August 30, 2004
Opinion: Get More Out of Your Assets - Not More Assets
By Ken Cranston, President, Terion, Inc.
The trucking industry just might be too busy. The Department of Transportation’s freight index has reached a 14-year high. TransCore/DAT’s index of spot market traffic hit an all-time high in March at 1,156, compared with an August 1996 base of 100. As a result, freight rates increased more than 5% in the first half of 2004.
The abundance of business has created problems in that many carriers don’t have the capacity to handle freight from current customers let alone new shippers. Non-asset-based brokers and logistics providers are scrambling to find capacity for their current customers’ expanding business.
The reasons for this situation are well known. The hours-of-service rules changes that went into effect in January reduced productivity and, therefore, equipment availability in two ways. Drivers were required to log time spent at shippers’ and receivers’ docks as on duty and chargeable against their 14 hours of daily work time. This meant that driver and equipment productivity decreased between 6% and 20%.
The other cause was the actual drop in available driving time in any 24 hours. Under the old system, drivers could legally log 16 hours of driving time on the first day of an eight-day, 70-hour period. Expect the HOS impact to continue if the rules remain in effect.
In addition, until quite recently carriers have had little incentive to invest in new trucks and trailers. From record production in 1999, sales dropped by almost half in 2001 and 2002.
The recent resurgence of equipment sales is merely replacing aged equipment and not adding new capacity. Very few carriers have the stomach or capital to invest in extra capacity until they better understand the duration or extent of the recovery.
Finally, the lack of drivers is exacerbating the capacity crunch. Carriers are reluctant to buy new equipment when they already have trucks parked along the back fence for want of qualified drivers. Only when carriers get a long-term, dedicated carriage run, where the drivers are home more than once a week, do they appear willing to add new capacity.
All of this makes it highly unlikely that carriers will rush out and buy additional rolling stock. Instead, they are trying to make the most out of their existing capacity. Companies are dropping their least-profitable shippers and reducing the number of multistop runs. In addition, they are charging detention fees and other accessorial charges and, more significantly, collecting them.
Shippers, too, are changing the way they do business, such as utilizing more drop-and-hook movements.
Finding the right solution for each carrier-shipper relationship requires accurate, timely data that can be analyzed quickly and correctly. Good data and analysis are needed so that a carrier can determine the profitability of each of its shippers. Such analysis must go beyond mere rate per mile and include such expenses as driver time wasted through waiting and trailers idled excessively in drop yards.
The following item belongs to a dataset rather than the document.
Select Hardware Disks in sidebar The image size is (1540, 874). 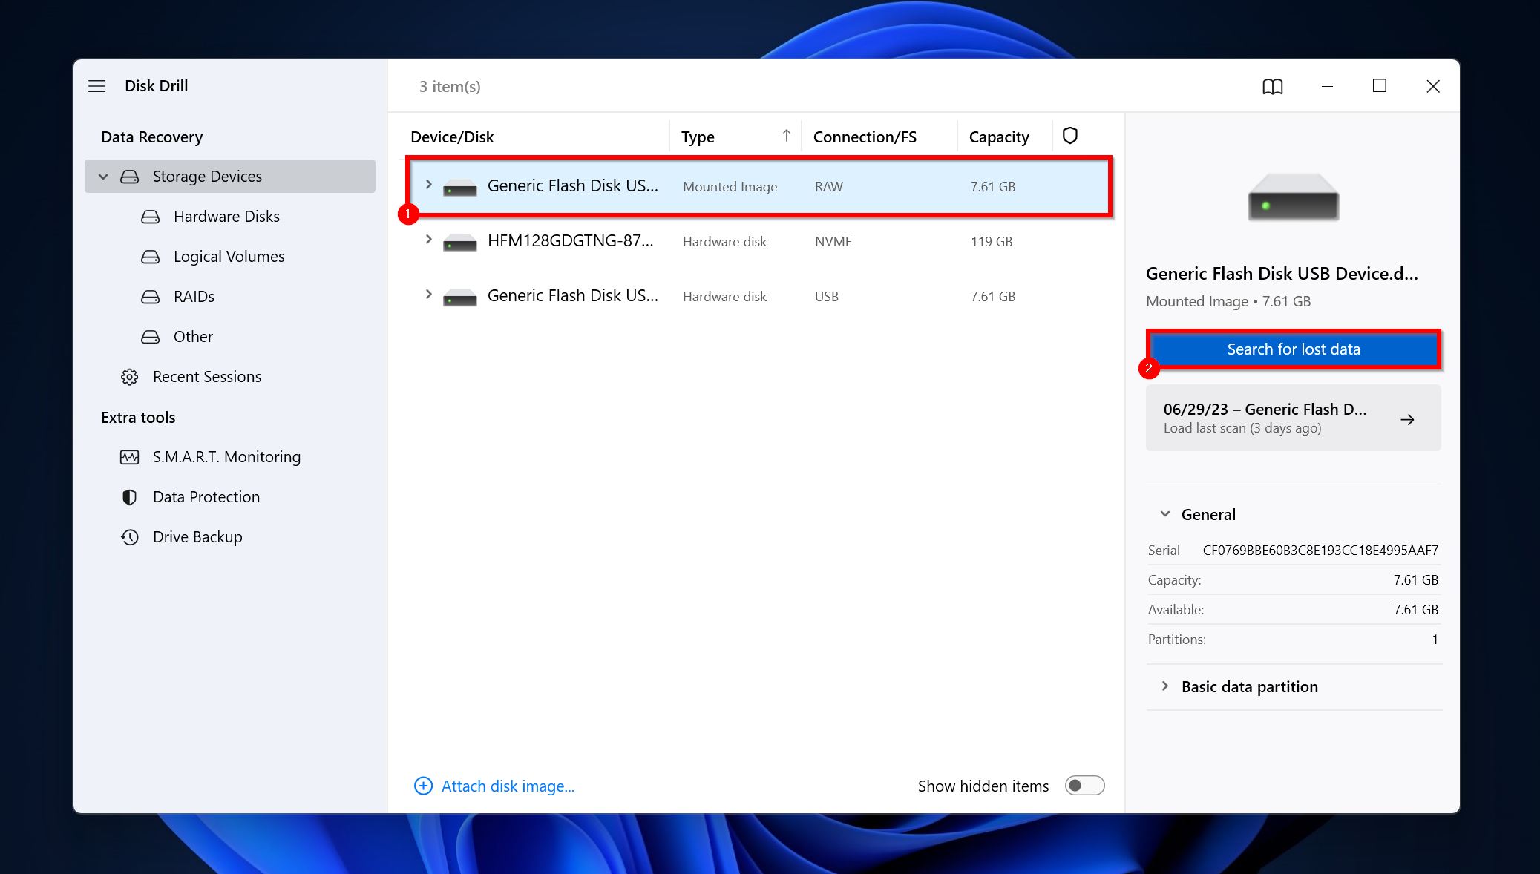pos(226,217)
For example, it is estimated that a driver can spend up to one hour of precious driving time searching for trailer No. 53976 instead of No. 53967.
However, there is proven technology that can provide the information needed to get the most productivity out of a carrier’s current assets—drivers, tractors and trailers.
While most companies know the weekly revenue for each tractor and driver, many cannot say the same about their trailers. Before adding new trailers to solve the problem of live loading, carriers want to fully understand and justify how many trailers a particular shipper needs to have on the premises daily.
A shipper may need 10 trailers one day but only three the next. To provide such a shipper 10 trailers daily is wasteful and may push a particular shipper from being profitable to unprofitable, even if the rate per mile appears to be good.
However, good data will allow a fleet manager to know when a shipper is using trailers as a storage facility or if a rival carrier is utilizing his or her trailers. (Yes, it does happen.)
When shippers require live loading, carriers must provide accurate information to measure the amount of time spent at the facility. Such information must include actual trailer arrival and departure times, as well as the time it took to load and unload.
Carriers shouldn’t have to depend upon a driver entering the data or checking in with a security guard to improve the likelihood of charging and collecting detention fees.
Regardless of the momentary business climate, carriers that know their costs, focus upon key metrics and measure the productivity of all their assets — drivers, tractors and trailers — will win. Fortunately, carriers don’t have to invent tools or try unproven technologies to help them create and analyze data. Vendors have developed and deployed the technology that can meet the carriers’ data needs today.
The world-famous statistician and quality control expert W. Edwards Deming once said, “If you don’t measure it, you can’t manage it.” I’d like to add a corollary: “ . . . and you can’t thrive regardless of the business cycle.” Most of the carriers posting exceptional gains this year have taken advantage of these tools.
Terion, of Plano, Texas, provides trailer management and tracking systems.